Marina revela que quase não foi para o Sul-Americano de 2017, no Equador, por causa da idade e sua ida só foi possível porque pouco antes da competição foi aberta uma nova categoria de 12 a 14 anos. “Ganhamos do Chile, Argentina, todos eles. Nas duas competições achei que a gente tava bem a frente. A gente tirava 12 e elas 8. As competições brasileiras foram mil vezes mais difíceis que o Sul-Americano”, analisa. Porém, se a competição em si não foi tão difícil, não se pode dizer o mesmo da situação financeira. Em outubro de 2017, o patrocínio do clube pelo qual competiam foi cortado. “Teve uma vez que a gente teve que pagar o collant e era um valor alto, então precisamos fazer rifas e vender alguns itens para conseguir viajar”, a situação ficou tão complicada que Marina precisou desistir de treinar no clube em Campinas.
Durante um tempo, a jovem ainda tentou a ginástica artística e de trampolim, mas hoje treina só de vez em quando e participa de um grupo de cheerleaders. Marina reflete sobre a falta de incentivo que o esporte recebe no Brasil: “O incentivo em Jundiaí era limitado, pois o foco da cidade são competições regionais, como os Jogos Abertos do interior, existe um trabalho muito bom nas escolinhas, pois a intenção é tornar o esporte acessível a todos. Quem quer competir em competições maiores precisa ir para outras cidades. Em Campinas, o clube tem uma grande tradição no esporte, conta com patrocinadores e tem incentivos da prefeitura. Pra mim foi uma conquista conseguir treinar lá, pois chequei a integrar a Seleção Infantil e Pré Junior Brasileira e isso foi incrível. Onde a Seleção Brasileira permanente treina é em Aracaju, depois que se consegue entrar os incentivos são melhores, pois o esporte ganha mais visibilidade. Eu tinha a possibilidade de ser chamada para treinar lá, só que eu tinha doze anos e teria que morar sozinha”, Marina relembra e expressa o desejo de voltar a treinar e competir.
Quando perguntada sobre as principais dificuldades da carreira, Nina cita três que lhe marcaram. “A coisa mais difícil era ter que emagrecer. Eu perdia três quilos antes de cada competição.

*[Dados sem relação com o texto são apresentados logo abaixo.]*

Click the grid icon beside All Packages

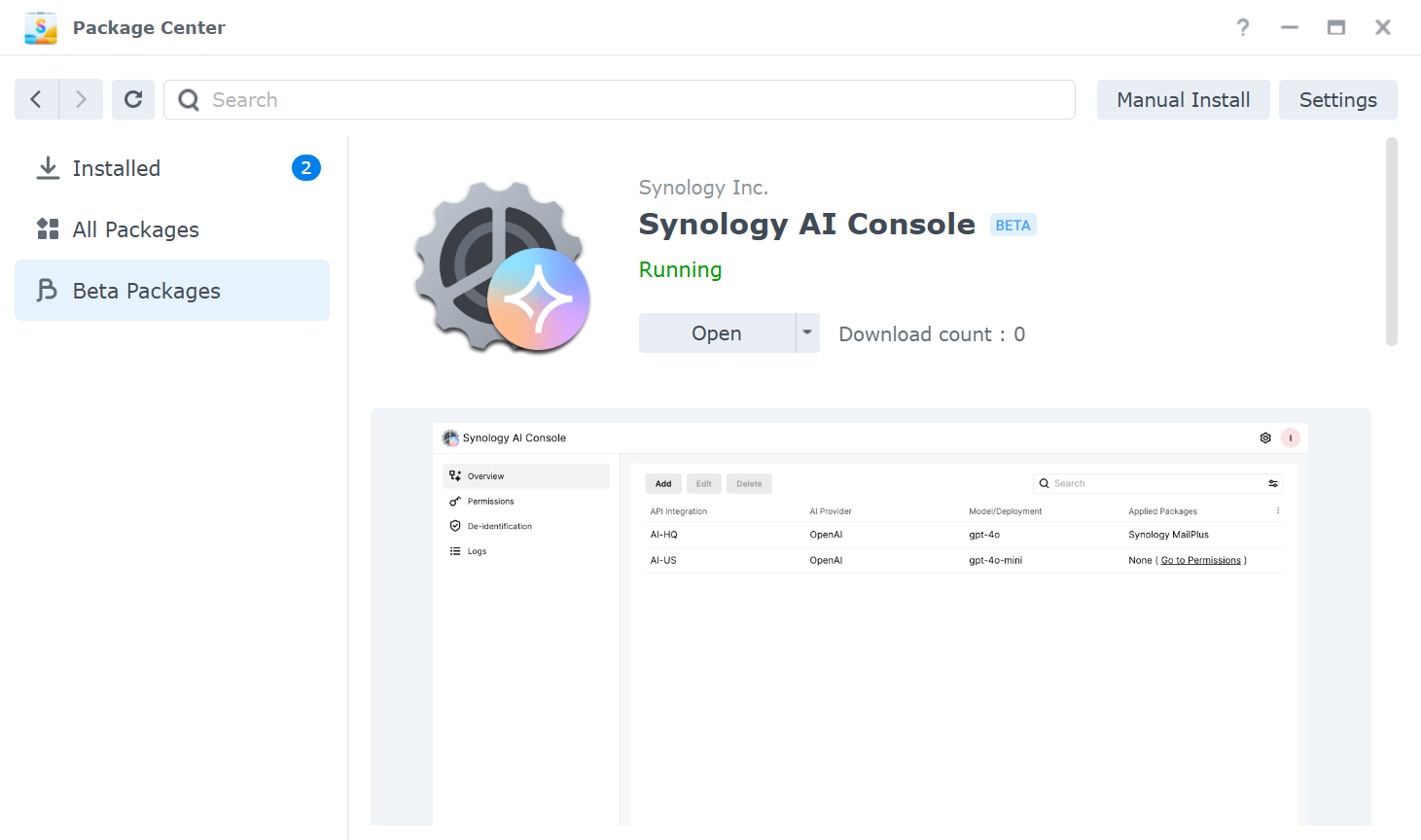tap(48, 228)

A exigência para se manter magra e leve é bem grande, porque é um esporte estético e que necessita de exatidão. Na quadra cada série era de dois minutos e meio de coreografia, mas nos treinos repetíamos infinitas vezes até chegar a perfeição. A cobrança pela magreza é também para reduzir riscos de lesões. A competitividade era algo difícil também e é algo muito presente no esporte, porque todas treinam muito, e anseiam por uma oportunidade. No meu caso, tive dificuldade de adaptação no início, porque o conjunto era formado por meninas que cresceram juntas e treinavam assim desde muito novas. Chegar com uma equipe já formada e ter que conquistar o seu lugar leva tempo e exige muito jogo de cintura. Outro ponto era conciliar a escola com as rotinas de treinos, já que viajava todos os dias para Campinas. A escola terminava às 12h20, e eu entrava no ginásio as 14:00. Só chegava em casa às 19h30, quando conseguia cuidar das coisas da escola. Mas como amo muito estudar e por ser aluna bolsista sempre tive o foco em ser a melhor aluna que poderia ser. Minha bolsa de estudo veio através do esporte e é com certeza uma de minhas maiores conquistas”.
Marina tem o sonho de voltar a treinar, mas a ginástica não é o único de seus projetos. Ela dedica-se muito aos estudos e tem o desejo de estudar medicina no exterior e trabalhar com os Médicos Sem Fronteiras. Recentemente, foi em alguns hospitais cantar, como projeto voluntário. Ainda muito jovem, Nina já tem um passado de sucessos e toda uma vida de sonhos pela frente.